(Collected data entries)

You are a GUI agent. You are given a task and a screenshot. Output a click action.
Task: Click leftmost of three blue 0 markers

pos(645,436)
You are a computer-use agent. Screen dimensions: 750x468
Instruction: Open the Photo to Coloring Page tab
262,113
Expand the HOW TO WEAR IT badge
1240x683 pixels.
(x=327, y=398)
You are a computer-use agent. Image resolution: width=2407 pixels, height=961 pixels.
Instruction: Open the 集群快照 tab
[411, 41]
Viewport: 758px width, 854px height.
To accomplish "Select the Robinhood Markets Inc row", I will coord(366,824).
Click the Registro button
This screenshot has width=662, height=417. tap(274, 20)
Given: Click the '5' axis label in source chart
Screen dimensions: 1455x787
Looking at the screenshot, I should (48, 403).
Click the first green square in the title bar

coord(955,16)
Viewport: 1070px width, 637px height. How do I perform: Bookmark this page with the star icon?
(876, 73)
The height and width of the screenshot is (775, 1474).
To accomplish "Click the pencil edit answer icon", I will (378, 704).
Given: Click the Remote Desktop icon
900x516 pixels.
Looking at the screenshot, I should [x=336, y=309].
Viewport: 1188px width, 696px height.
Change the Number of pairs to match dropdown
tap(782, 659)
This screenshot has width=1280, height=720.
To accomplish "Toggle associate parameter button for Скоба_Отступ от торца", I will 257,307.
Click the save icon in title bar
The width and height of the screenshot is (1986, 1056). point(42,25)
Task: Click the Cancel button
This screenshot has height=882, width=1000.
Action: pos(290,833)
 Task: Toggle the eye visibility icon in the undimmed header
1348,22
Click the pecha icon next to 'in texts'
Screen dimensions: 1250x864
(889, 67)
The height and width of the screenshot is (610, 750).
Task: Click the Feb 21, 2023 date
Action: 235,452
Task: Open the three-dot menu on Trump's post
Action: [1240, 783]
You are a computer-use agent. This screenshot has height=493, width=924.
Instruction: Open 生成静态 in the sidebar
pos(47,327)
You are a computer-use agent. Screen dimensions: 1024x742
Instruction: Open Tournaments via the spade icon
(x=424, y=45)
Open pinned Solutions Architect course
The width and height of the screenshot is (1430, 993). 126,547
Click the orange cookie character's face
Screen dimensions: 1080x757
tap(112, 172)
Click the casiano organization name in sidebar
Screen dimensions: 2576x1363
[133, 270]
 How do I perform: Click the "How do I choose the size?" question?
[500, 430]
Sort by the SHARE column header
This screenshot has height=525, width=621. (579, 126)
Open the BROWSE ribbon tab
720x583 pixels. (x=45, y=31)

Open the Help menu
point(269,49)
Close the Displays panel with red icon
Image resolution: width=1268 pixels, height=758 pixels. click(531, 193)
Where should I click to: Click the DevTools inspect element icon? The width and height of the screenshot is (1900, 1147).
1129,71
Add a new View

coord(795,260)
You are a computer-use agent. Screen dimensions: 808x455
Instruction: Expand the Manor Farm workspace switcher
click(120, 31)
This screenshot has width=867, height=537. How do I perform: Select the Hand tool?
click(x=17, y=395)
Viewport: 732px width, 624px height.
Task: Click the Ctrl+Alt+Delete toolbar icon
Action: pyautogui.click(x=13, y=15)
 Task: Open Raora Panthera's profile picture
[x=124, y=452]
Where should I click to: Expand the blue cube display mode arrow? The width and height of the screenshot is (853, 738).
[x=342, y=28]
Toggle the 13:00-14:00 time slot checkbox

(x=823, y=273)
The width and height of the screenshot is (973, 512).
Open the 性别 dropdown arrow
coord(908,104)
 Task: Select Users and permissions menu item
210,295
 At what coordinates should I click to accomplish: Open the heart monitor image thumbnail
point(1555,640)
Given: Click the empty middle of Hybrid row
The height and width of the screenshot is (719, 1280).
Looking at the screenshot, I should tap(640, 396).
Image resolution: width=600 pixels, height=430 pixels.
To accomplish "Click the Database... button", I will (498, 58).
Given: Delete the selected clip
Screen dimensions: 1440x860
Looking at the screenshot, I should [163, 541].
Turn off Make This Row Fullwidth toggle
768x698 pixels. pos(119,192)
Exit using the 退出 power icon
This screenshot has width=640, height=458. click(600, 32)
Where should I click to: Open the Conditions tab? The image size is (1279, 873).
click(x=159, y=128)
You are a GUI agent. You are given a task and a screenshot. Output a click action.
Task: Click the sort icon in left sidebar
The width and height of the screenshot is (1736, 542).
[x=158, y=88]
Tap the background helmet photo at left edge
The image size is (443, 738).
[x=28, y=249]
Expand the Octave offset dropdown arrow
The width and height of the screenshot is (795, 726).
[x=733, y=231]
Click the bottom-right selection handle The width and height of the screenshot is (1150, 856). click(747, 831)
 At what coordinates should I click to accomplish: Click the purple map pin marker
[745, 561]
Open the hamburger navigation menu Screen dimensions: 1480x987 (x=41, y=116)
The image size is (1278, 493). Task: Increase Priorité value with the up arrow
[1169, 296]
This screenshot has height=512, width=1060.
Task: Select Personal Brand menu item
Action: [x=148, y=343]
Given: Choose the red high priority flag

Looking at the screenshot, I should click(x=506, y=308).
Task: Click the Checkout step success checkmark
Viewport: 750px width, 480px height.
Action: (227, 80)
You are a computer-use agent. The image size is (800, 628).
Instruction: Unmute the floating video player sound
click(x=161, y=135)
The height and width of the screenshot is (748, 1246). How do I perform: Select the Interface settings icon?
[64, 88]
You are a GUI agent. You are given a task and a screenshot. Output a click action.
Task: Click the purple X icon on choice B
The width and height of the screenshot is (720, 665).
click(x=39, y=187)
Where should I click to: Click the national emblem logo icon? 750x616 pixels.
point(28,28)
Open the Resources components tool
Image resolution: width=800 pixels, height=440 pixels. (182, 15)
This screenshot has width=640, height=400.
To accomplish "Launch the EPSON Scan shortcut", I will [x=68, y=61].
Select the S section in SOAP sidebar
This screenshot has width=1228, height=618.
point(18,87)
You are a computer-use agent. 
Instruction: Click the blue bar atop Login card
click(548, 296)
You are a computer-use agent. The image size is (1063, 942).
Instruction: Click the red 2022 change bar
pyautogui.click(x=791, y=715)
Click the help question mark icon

(PROBLEM TO SOLVE) What is needed is an exact copy of the lines above, from the one containing "Given: Click the '5'" through the one containing "Task: Click the Cancel button", with nothing added.

(YOUR SOLUTION)
Given: Click the '5' axis label in source chart
Screen dimensions: 1455x787
Looking at the screenshot, I should (48, 403).
Click the first green square in the title bar

coord(955,16)
Viewport: 1070px width, 637px height. How do I perform: Bookmark this page with the star icon?
(876, 73)
The height and width of the screenshot is (775, 1474).
To accomplish "Click the pencil edit answer icon", I will (378, 704).
Given: Click the Remote Desktop icon
900x516 pixels.
Looking at the screenshot, I should [x=336, y=309].
Viewport: 1188px width, 696px height.
Change the Number of pairs to match dropdown
tap(782, 659)
This screenshot has width=1280, height=720.
To accomplish "Toggle associate parameter button for Скоба_Отступ от торца", I will 257,307.
Click the save icon in title bar
The width and height of the screenshot is (1986, 1056). point(42,25)
Task: Click the Cancel button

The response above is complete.